_Input data_
Start

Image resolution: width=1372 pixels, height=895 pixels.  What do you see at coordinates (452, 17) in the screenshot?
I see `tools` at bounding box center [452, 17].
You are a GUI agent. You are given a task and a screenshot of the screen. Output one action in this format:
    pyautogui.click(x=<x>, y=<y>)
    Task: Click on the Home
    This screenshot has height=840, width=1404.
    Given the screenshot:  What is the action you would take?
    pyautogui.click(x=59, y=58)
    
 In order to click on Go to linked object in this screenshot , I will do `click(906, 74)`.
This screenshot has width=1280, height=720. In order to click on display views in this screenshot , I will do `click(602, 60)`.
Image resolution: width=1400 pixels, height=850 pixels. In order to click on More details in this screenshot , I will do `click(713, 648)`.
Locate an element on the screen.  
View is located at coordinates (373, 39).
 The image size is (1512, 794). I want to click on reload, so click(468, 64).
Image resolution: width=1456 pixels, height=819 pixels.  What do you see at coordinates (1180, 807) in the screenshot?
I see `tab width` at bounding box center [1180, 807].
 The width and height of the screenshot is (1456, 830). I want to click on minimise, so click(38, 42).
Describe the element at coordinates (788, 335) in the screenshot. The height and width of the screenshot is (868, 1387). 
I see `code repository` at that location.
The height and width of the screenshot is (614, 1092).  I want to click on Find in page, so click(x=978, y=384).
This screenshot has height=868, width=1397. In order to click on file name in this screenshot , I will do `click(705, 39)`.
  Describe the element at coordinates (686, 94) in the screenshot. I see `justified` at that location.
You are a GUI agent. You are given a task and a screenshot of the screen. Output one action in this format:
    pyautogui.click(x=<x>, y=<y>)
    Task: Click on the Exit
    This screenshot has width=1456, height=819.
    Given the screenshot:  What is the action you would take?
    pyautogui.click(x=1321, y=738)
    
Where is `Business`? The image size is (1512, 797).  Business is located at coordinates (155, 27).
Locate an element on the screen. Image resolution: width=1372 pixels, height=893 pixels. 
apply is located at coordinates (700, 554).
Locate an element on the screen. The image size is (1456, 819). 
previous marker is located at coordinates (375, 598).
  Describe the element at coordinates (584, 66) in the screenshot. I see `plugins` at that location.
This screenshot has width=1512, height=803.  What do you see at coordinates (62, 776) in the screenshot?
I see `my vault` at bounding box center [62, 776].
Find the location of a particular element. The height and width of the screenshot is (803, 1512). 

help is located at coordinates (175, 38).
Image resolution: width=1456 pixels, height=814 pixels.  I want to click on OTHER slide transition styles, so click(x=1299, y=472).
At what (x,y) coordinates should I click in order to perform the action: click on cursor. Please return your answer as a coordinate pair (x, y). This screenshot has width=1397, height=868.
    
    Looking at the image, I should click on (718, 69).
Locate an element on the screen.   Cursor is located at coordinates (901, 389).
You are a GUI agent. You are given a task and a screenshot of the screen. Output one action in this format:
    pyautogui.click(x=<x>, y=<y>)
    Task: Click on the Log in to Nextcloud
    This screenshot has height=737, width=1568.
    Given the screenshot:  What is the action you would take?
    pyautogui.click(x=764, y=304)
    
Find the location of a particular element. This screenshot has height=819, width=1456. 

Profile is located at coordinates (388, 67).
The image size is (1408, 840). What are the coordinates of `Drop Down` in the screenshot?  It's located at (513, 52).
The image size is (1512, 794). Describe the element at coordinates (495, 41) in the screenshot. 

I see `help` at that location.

End

_Your goal_
Please pull out the part of the data that opens with the line containing "The height and width of the screenshot is (614, 1092)." and closes with the line containing "pyautogui.click(x=764, y=304)", both lines included, and copy it word for word.

_Written response_
The height and width of the screenshot is (614, 1092).  I want to click on Find in page, so click(x=978, y=384).
This screenshot has height=868, width=1397. In order to click on file name in this screenshot , I will do `click(705, 39)`.
  Describe the element at coordinates (686, 94) in the screenshot. I see `justified` at that location.
You are a GUI agent. You are given a task and a screenshot of the screen. Output one action in this format:
    pyautogui.click(x=<x>, y=<y>)
    Task: Click on the Exit
    This screenshot has width=1456, height=819.
    Given the screenshot:  What is the action you would take?
    pyautogui.click(x=1321, y=738)
    
Where is `Business`? The image size is (1512, 797).  Business is located at coordinates (155, 27).
Locate an element on the screen. Image resolution: width=1372 pixels, height=893 pixels. 
apply is located at coordinates (700, 554).
Locate an element on the screen. The image size is (1456, 819). 
previous marker is located at coordinates (375, 598).
  Describe the element at coordinates (584, 66) in the screenshot. I see `plugins` at that location.
This screenshot has width=1512, height=803.  What do you see at coordinates (62, 776) in the screenshot?
I see `my vault` at bounding box center [62, 776].
Find the location of a particular element. The height and width of the screenshot is (803, 1512). 

help is located at coordinates (175, 38).
Image resolution: width=1456 pixels, height=814 pixels.  I want to click on OTHER slide transition styles, so click(x=1299, y=472).
At what (x,y) coordinates should I click in order to perform the action: click on cursor. Please return your answer as a coordinate pair (x, y). This screenshot has width=1397, height=868.
    
    Looking at the image, I should click on (718, 69).
Locate an element on the screen.   Cursor is located at coordinates (901, 389).
You are a GUI agent. You are given a task and a screenshot of the screen. Output one action in this format:
    pyautogui.click(x=<x>, y=<y>)
    Task: Click on the Log in to Nextcloud
    This screenshot has height=737, width=1568.
    Given the screenshot:  What is the action you would take?
    pyautogui.click(x=764, y=304)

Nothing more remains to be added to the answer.